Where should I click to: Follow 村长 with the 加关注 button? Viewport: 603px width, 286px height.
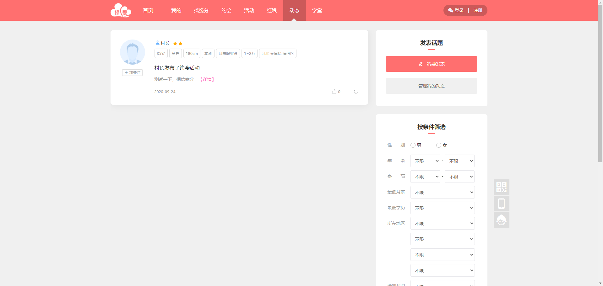coord(132,73)
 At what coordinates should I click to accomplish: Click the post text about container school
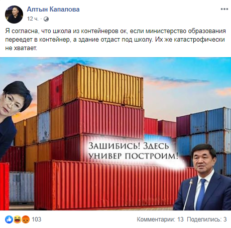[116, 40]
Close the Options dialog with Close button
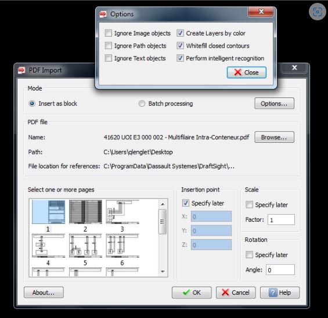The image size is (328, 318). [x=246, y=73]
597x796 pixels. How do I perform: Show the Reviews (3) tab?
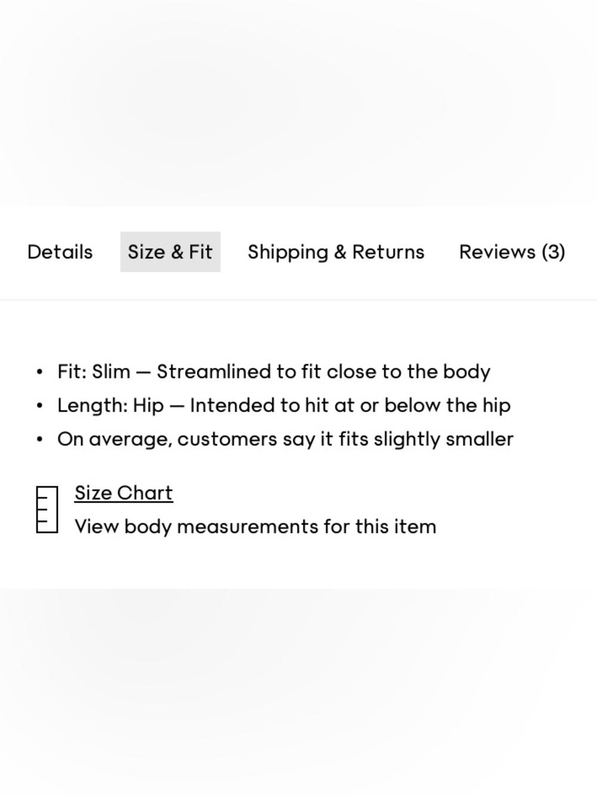click(512, 252)
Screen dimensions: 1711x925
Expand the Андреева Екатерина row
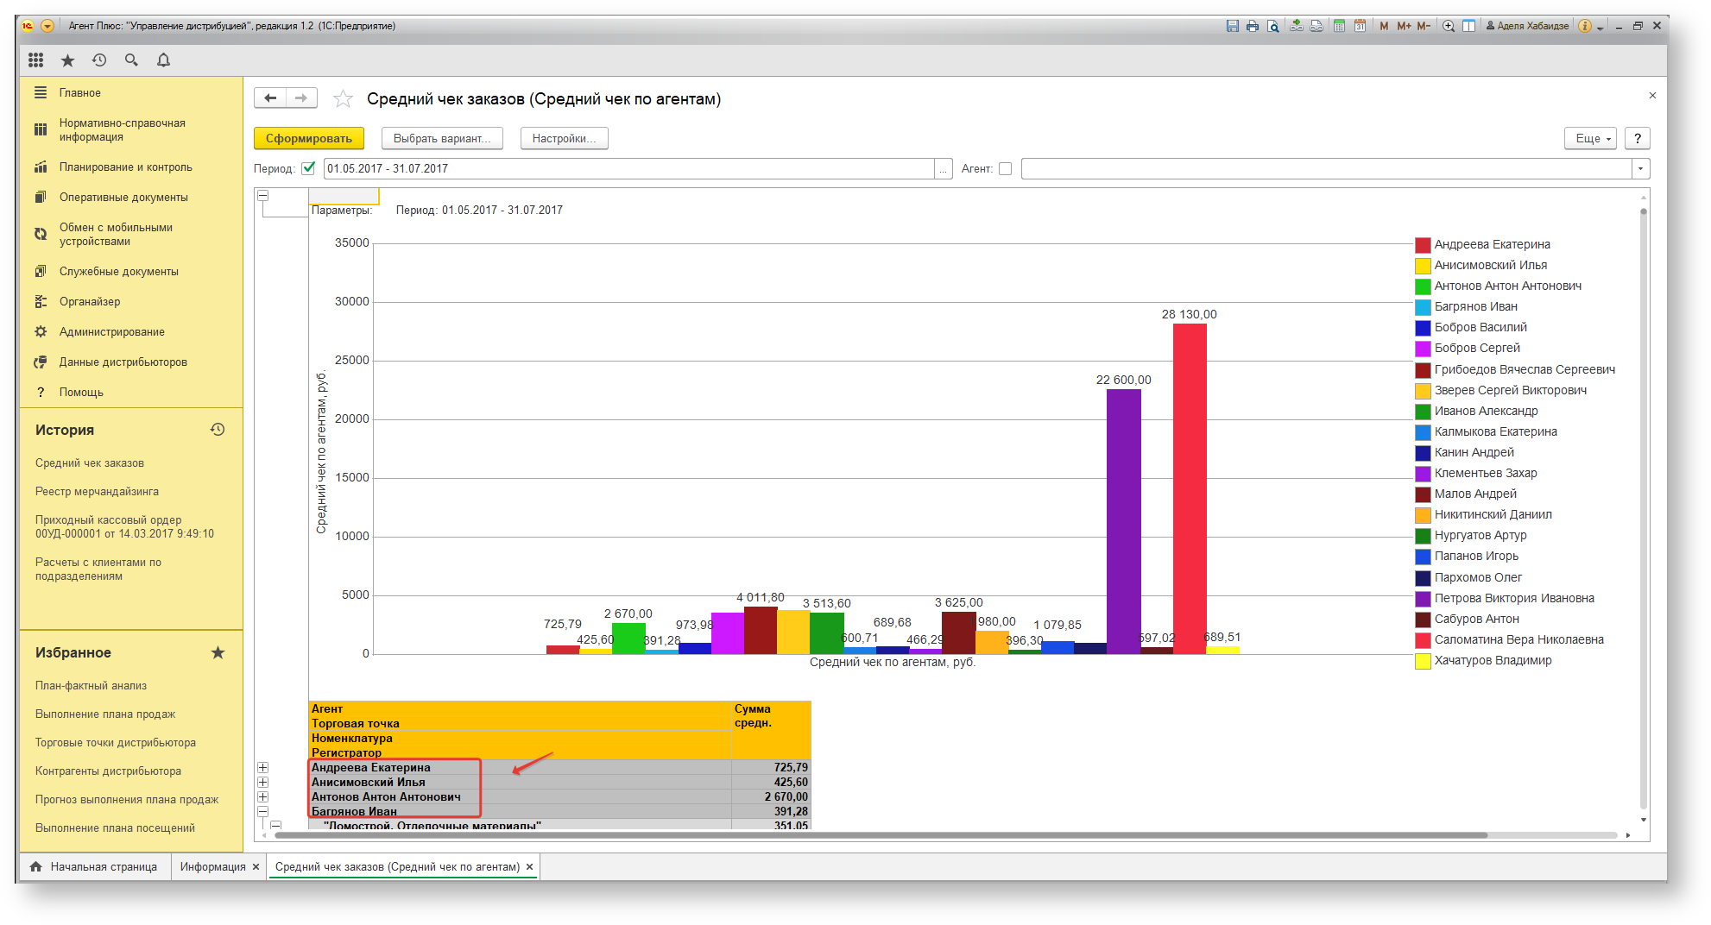click(x=263, y=767)
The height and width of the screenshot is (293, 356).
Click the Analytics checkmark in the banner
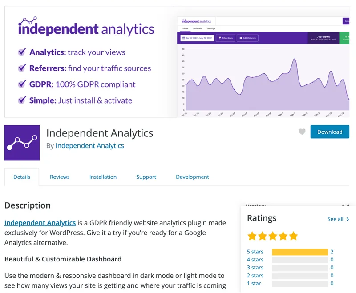pyautogui.click(x=22, y=52)
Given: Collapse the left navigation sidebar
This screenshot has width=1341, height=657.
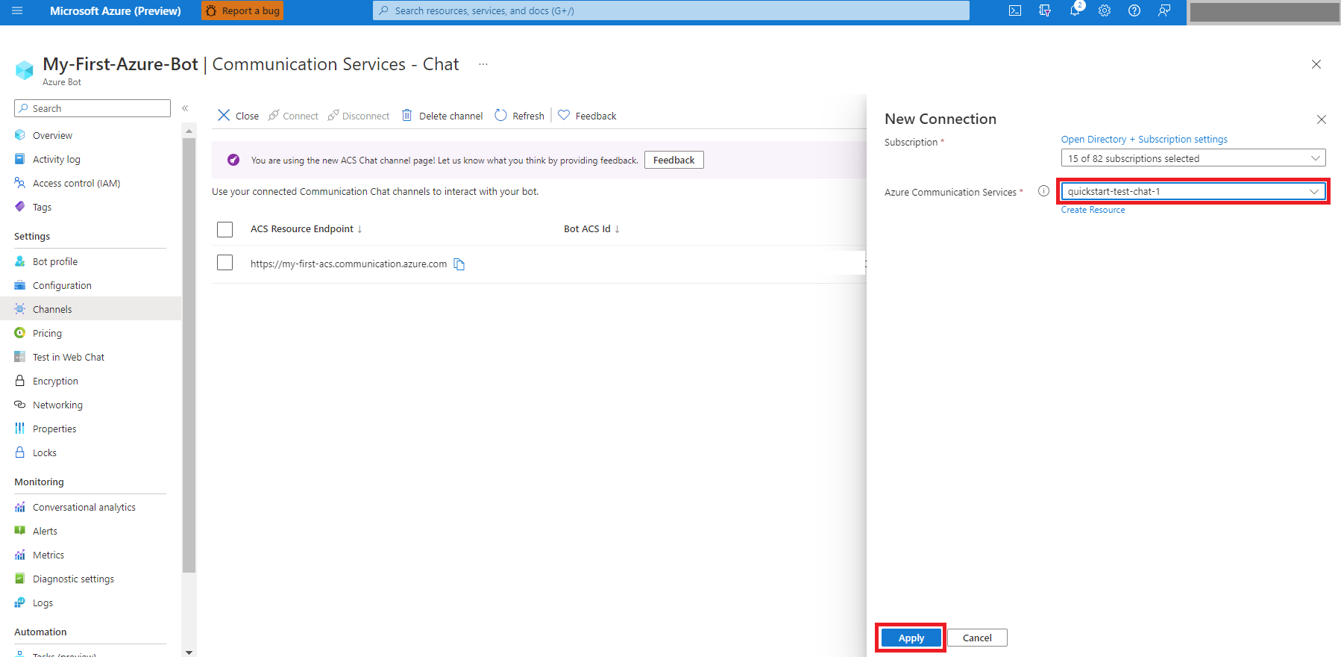Looking at the screenshot, I should [x=185, y=108].
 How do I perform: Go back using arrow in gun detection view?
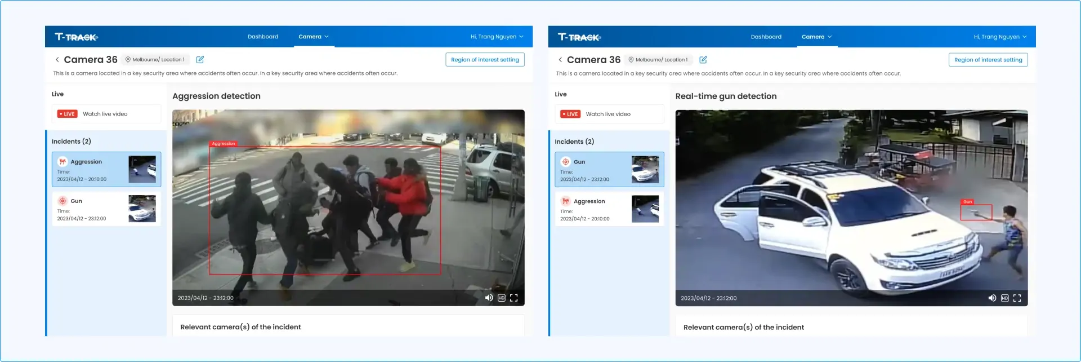point(560,60)

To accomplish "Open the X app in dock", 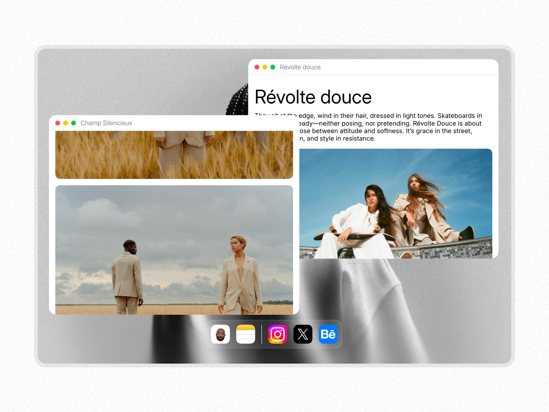I will (303, 334).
****************************************
> PROBLEM TO WORK ON:
Given the entries above, transcribe exactly the lines from the one holding "At what coordinates" through the one holding "Given: Collapse the left navigation sidebar"; pictures do not belong in the transcription.

> OUTPUT:
 At what coordinates should I click to accomplish: Click the post text about container school
[116, 40]
Close the Options dialog with Close button
The image size is (328, 318). [x=246, y=73]
597x796 pixels. How do I perform: Show the Reviews (3) tab?
click(512, 252)
Screen dimensions: 1711x925
Expand the Андреева Екатерина row
click(x=263, y=767)
The height and width of the screenshot is (293, 356).
Click the Analytics checkmark in the banner
pyautogui.click(x=22, y=52)
Given: Collapse the left navigation sidebar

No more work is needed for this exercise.